I think what’s the point if I don’t remember? Reminds me of a question I once heard (of course I can’t recall who posed it): if you had a choice between having an amazing experience you won’t remember or not having the experience at all, what would you choose? The question disturbs me since so much of what I will experience I will not remember. We never know yet what memories we’ll carry with us into the future.
Daniel Kahneman, the Nobel prize winning behavioral economist, distinguishes between the experiencing self and the remembering self. Someone once told him he’d heard a symphony of superb music and at the end there was a dreadful screech that ruined the whole experience. Kahneman replied that the person had listened to many minutes of glorious music and the screech did not ruin the entire experience, it merely ruined the memory of the experience.
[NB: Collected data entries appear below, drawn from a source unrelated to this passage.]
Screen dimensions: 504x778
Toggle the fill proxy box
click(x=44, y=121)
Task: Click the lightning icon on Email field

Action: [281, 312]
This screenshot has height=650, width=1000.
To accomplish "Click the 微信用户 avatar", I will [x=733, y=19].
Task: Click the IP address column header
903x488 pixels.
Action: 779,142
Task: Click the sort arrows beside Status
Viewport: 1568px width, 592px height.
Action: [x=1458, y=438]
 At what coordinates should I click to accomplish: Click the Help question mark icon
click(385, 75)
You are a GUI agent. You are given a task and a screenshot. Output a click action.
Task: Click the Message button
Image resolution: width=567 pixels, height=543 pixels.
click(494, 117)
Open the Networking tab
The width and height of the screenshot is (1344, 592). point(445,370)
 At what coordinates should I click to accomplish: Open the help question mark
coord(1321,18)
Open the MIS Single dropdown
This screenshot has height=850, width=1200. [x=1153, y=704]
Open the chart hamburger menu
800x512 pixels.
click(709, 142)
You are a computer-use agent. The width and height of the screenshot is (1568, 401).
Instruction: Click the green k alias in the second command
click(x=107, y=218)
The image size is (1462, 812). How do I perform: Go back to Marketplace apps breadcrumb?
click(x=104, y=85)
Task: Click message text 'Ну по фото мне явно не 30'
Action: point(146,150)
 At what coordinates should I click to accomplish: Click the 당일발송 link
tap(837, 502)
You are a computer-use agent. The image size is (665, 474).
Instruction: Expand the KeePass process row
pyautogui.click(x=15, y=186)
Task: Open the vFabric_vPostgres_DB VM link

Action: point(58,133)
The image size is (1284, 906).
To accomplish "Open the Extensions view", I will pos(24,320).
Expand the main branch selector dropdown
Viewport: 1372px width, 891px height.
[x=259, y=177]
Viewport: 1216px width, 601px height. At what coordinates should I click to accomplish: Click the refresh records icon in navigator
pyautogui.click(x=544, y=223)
This year, I’m coming up on a fifty-year anniversary of a high school foreign exchange trip I took when I was sixteen years old. I was part of a group of American kids who spent eight weeks in Israel together in a youth camp studying Hebrew. Then we stayed with host families throughout Israel for the next four months. The Yom Kippur War broke out soon after we had landed with our host families.
In September, I plan to attend a reunion for the group. We were each asked to post a vivid memory. Not only do I not recall other people’s memories, I don’t even recall who they were.
So far, other people don’t appear to recall my memory either. Nevertheless, I remember volunteering at a POW hospital, bringing juice and graham crackers to wounded boys who were basically the same age as me. I couldn’t understand these boys’ language, but I got their drift. We flirted. At least I thought we did. In my mind, these battered boys thought it hilarious and adorable for an American girl to be bringing them juice and crackers. In my naïveté, I figured we teenagers were all on the same page. It never occurred to me that these young Arab men may not have been accustomed to seeing girls dressed in shorts and tee shirts.
When I returned to my Ohio high school, it felt like I had nothing in common with anyone else. None of them had spent time in a bomb shelter or gazed up at fighter jets streaking across the bluest of skies. These little blips of memory have stayed strong for fifty years.
I wish I could decide now what will be worth remembering. I wish I had a way to sort through the multitude of memories I’ve accrued over the past 66 years and to instill some sense of order into their state of disarray. I wish I could preserve my precious memories and be able to call them to my mind on a whim.
I can’t remember all the fireworks displays I’ve witnessed or the campfire smell on my sweatshirt when I was backpacking through the Tetons or the way it felt when my baby daughter wrapped her little fist around my finger or the smell of the rain when my husband and I were stuck under a highway bridge on a day we definitely shouldn’t have been cruising around on his motorcycle. What is left after experience is memory and somehow that will need to be enough.